Eine der hierbei anvisierten Maßnahmen ist die vorzeitige Ausschüttung der gesetzlichen Arbeitnehmergewinnbeteiligung „Participation“ (vgl. Diagnostic News November 2004). Bisher musste die „Participation“ mindestens fünf Jahre im Unternehmen oder bei der die Gelder verwaltenden Gesellschaft verbleiben, bevor sie den Arbeitnehmern ausgeschüttet werden konnte (vgl. Diagnostic News Februar 2003). Zukünftig soll die Ausschüttung aller in 2005 neu eingestellten Beträge – diese betreffen das abgelaufene Geschäftsjahr, in der Regel 2004 – ohne Beschränkung möglich sein. Den Arbeitnehmern würde sofort ein zusätzliches Einkommen zugehen, das weder die Unternehmen noch den Staatshaushalt kostenmäßig belasten würde und als Konsumanstoß dienen könnte.
Hinsichtlich der Handhabung von Einkommensteuer und Sozialabgaben ist derzeit noch nichts bekannt.
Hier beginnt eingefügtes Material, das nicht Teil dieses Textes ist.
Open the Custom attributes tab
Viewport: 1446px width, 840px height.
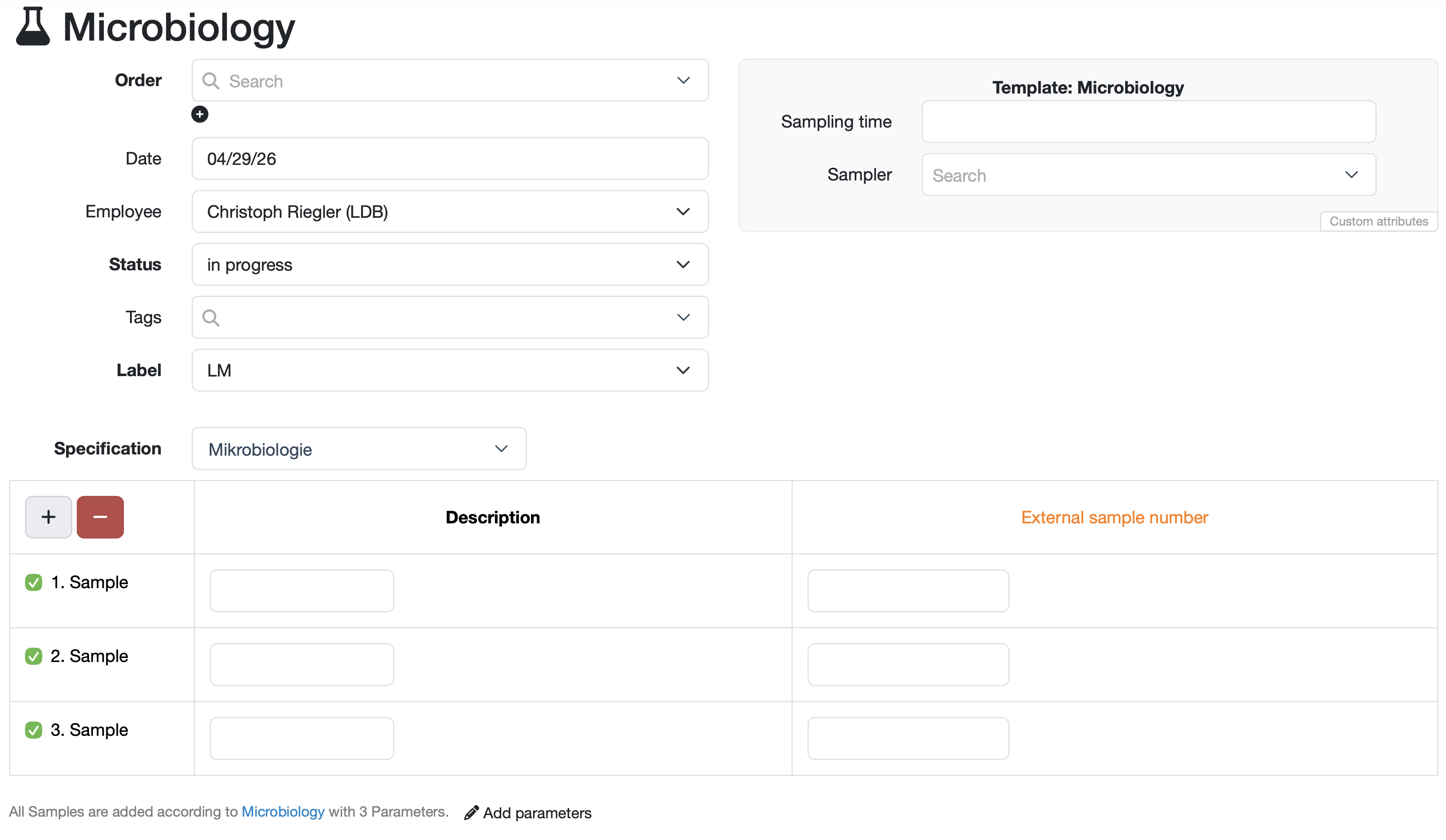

Es ist davon auszugehen, dass die ausgezahlten und frei verfügbaren Beträge von den Sozialabgaben befreit sein werden, jedoch der Einkommensteuer wie normale Einkünfte unterliegen.
Ferner beabsichtigt die Regierung, die Berechnungsweise für die „Participation“ zu ändern. Nach den vorliegenden Plänen soll nicht mehr der steuerliche Jahresüberschuss, sondern das handelsrechtliche Ergebnis als Bemessungsgrundlage herangezogen werden. Dies dürfte in den meisten Fällen zu einer Reduzierung der gesetzlichen Arbeitnehmergewinnbeteiligung führen, da einige Kostenarten handelsrechtlich, aber nicht steuerlich abzugsfähig sind.
Darüber hinaus soll auch noch die bisher bestehende freiwillige Arbeitnehmergewinnbeteiligung („intéressement“), die ähnlichen Kriterien wie die gesetzliche („participation“) unterliegt, für die gewünschte Konsumbelebungsaktion herangezogen werden. In 2005 soll zu diesem Zweck die Zahlung einer steuerfreien Sonderprämie angeregt werden, die maximal 15% der freiwilligen Gewinnbeteiligung von 2004 oder 200 € pro Arbeitnehmer betragen soll. Auf Dauer sollen beide Gewinnbeteiligungsformen, die gesetzliche („participation“) und die freiwillige („intéressement“), zusammengelegt werden.